A Numerical Study of Sheet Flow Driven by Skewed-Asymmetric Shoaling Waves Using SedWaveFoam

SedWaveFoam, an OpenFOAM-based two-phase model that concurrently resolves the free surface wave field, and the bottom boundary layer is used to investigate sediment transport throughout the entire water column. The numerical model was validated with large-scale wave flume data for sheet flow driven by shoaling skewed-asymmetric waves with two different grain sizes. Newly obtained model results were combined with previous nonbreaking and near-breaking wave cases to develop parameterization methods for time-dependent bed shear stress and sediment transport rate under various sediment sizes and wave conditions. Gonzalez-Rodriguez and Madsen (GRM07) and quasi-steady approaches were compared for intra-wave bed shear stress. The results show that in strongly asymmetric flows, considering the separated boundary layer development processes at each half wave-cycle (i.e., GRM07) is essential to accurately estimating bed shear stress and highlights the impact of phase-lag effects on sediment transport rates.
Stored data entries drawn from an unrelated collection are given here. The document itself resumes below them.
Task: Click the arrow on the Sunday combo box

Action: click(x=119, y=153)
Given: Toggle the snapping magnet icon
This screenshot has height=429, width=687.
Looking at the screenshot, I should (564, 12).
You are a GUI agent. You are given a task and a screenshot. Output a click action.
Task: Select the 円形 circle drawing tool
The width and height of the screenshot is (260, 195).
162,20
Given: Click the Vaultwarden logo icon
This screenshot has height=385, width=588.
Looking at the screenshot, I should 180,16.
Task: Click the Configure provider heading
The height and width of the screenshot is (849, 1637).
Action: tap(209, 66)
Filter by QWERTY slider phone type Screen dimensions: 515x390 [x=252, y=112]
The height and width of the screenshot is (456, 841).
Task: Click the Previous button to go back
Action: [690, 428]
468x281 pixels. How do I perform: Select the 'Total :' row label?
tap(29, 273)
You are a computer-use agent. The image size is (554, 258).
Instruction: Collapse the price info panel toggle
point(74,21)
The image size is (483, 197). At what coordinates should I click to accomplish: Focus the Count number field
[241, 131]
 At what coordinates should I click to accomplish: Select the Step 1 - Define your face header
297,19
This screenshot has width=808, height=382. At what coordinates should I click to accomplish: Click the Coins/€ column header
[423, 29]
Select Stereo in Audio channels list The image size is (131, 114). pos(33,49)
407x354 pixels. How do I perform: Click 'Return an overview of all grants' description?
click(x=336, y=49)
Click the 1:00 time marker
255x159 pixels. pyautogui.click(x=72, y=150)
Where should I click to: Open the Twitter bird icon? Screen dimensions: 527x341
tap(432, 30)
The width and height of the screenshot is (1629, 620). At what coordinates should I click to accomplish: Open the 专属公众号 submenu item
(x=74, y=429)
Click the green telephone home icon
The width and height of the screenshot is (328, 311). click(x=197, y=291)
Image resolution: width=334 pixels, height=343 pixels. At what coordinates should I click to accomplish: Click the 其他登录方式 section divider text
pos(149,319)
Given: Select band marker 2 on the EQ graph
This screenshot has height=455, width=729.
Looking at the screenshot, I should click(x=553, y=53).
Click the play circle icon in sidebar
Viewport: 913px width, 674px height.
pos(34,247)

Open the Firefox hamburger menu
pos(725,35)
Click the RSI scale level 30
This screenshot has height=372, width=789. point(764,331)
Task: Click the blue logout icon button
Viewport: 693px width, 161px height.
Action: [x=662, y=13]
The quasi-steady approach underpredicts (∼60%) sediment transport rates, especially for fine grains under large velocity asymmetry. A modified phase-lag parameter, incorporating velocity asymmetry, sediment stirring, and settling processes is proposed to extend the Meyer-Peter and Mueller type power law formula. The extended formula accurately estimated the enhanced net onshore sediment transport rate observed under skewed-asymmetric wave conditions.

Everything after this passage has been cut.